• _What to produce_: Take the lines from the one with "Where should I click to: Open" through the end of the material below and repeat them exactly, dropping every picture.

▼

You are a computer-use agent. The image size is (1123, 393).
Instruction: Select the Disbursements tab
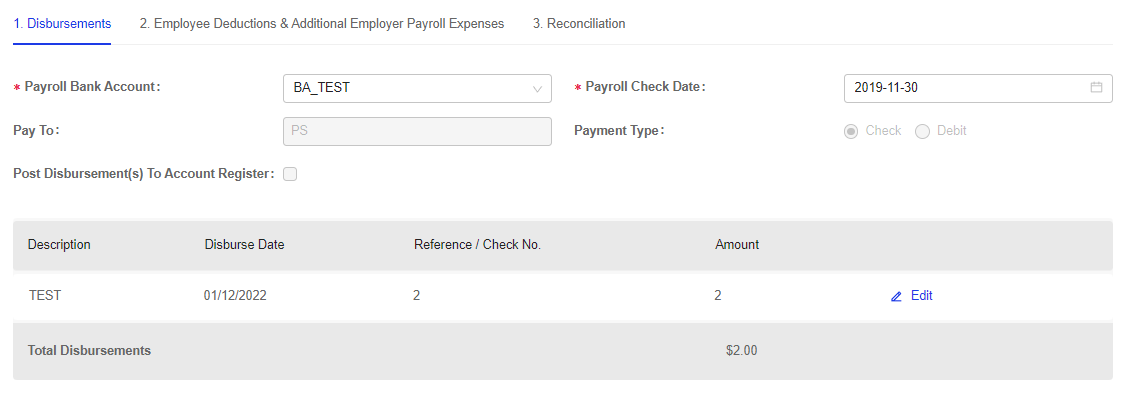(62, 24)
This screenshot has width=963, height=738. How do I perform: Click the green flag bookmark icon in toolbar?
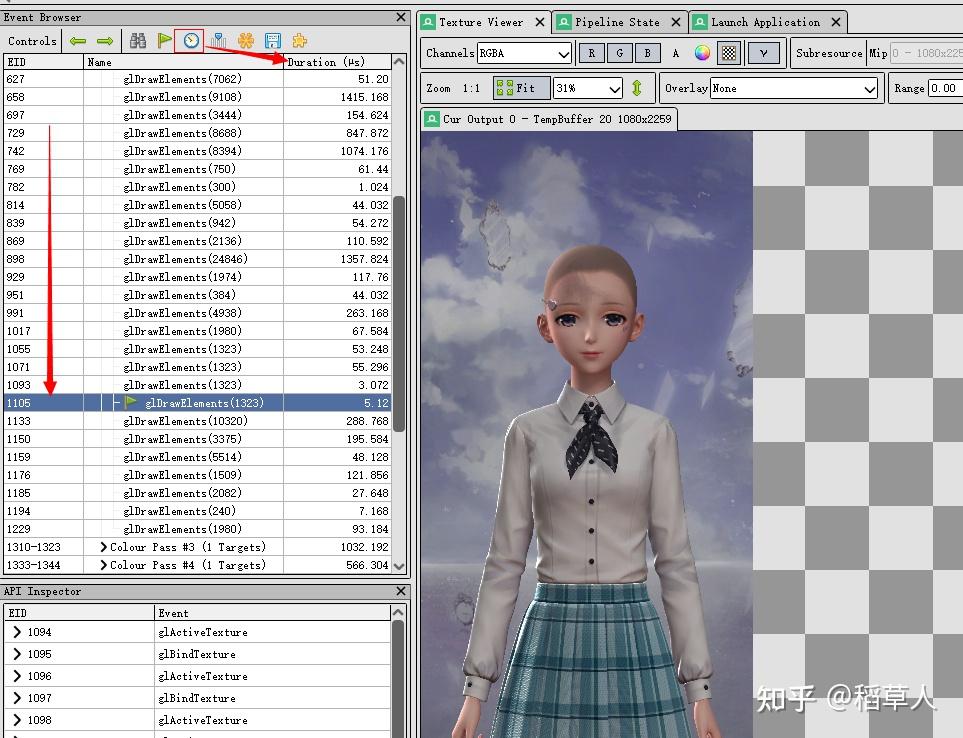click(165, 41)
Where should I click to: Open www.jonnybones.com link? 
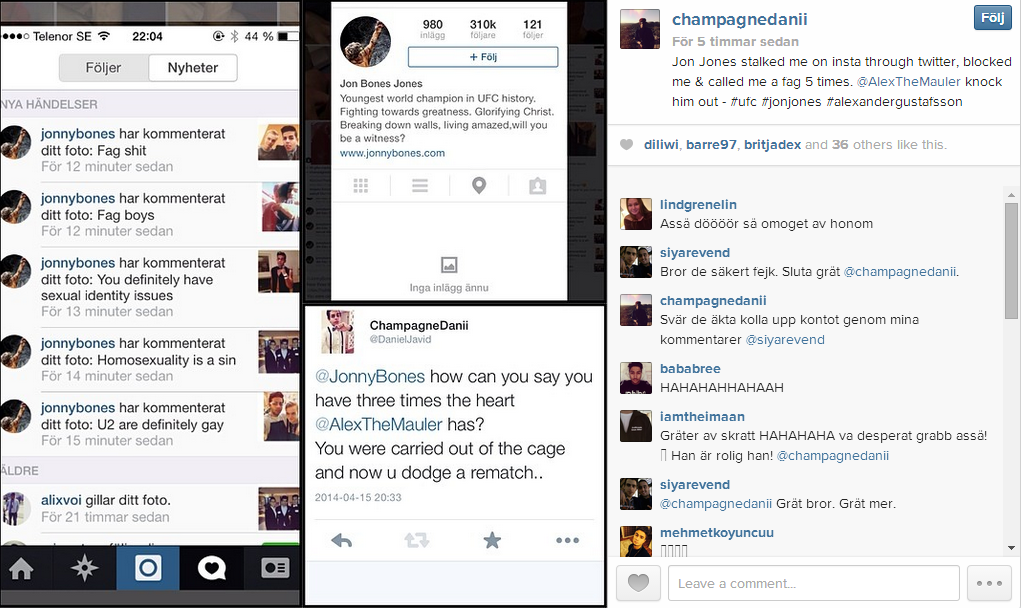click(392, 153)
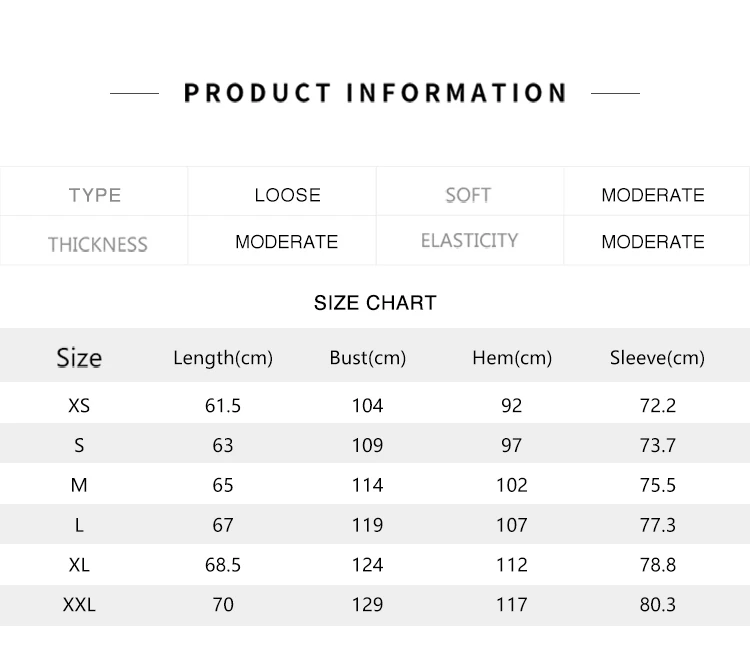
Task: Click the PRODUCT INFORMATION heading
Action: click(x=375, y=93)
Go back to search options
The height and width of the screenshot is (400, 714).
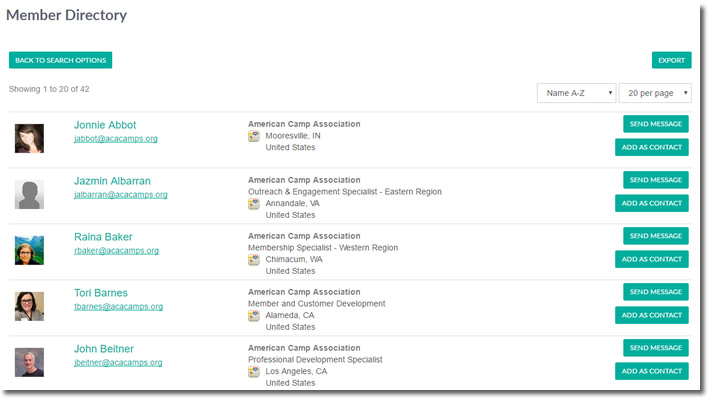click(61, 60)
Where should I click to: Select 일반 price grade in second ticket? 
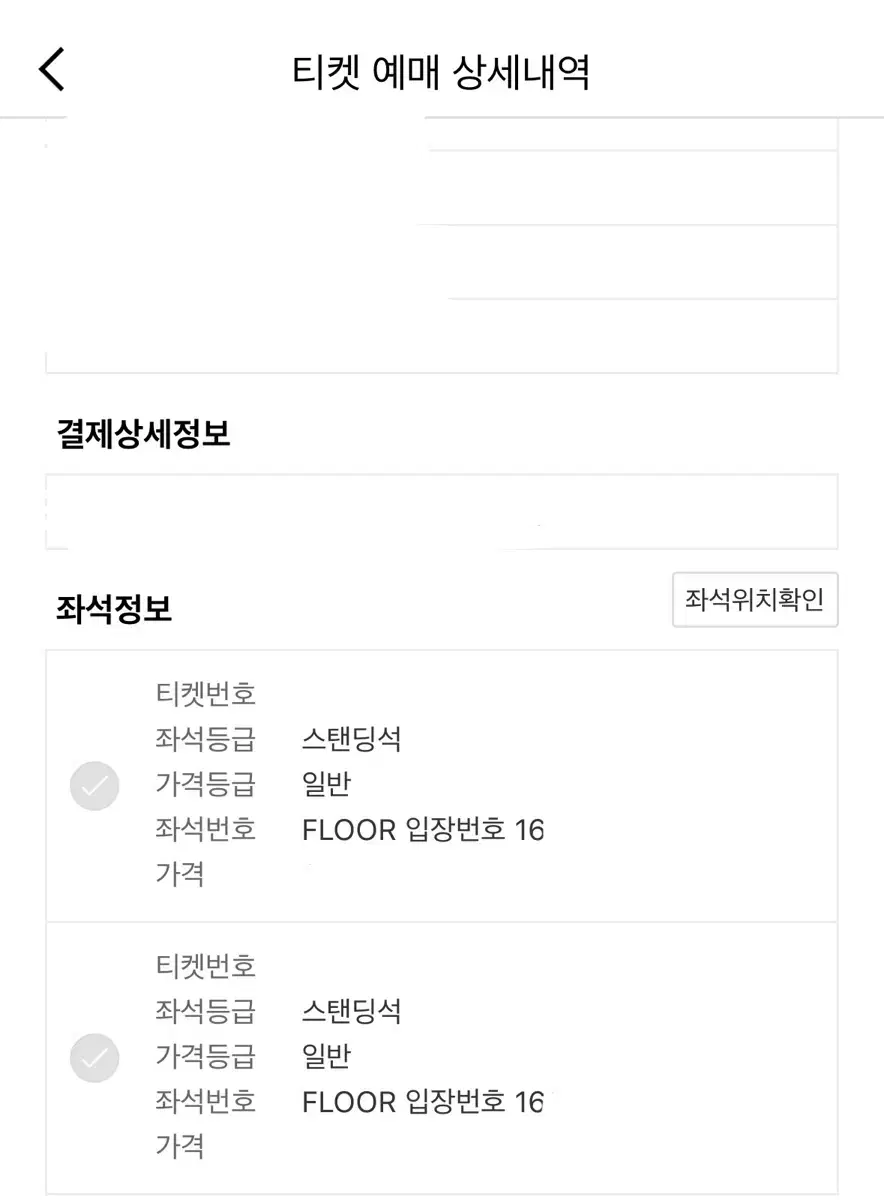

▲

• _Solution to this problem_:
Where should I click to: Open www.jonnybones.com link? 
click(392, 153)
Task: Click the PRODUCT INFORMATION heading
Action: click(x=375, y=93)
Go back to search options
The height and width of the screenshot is (400, 714).
click(61, 60)
Where should I click to: Select 일반 price grade in second ticket? 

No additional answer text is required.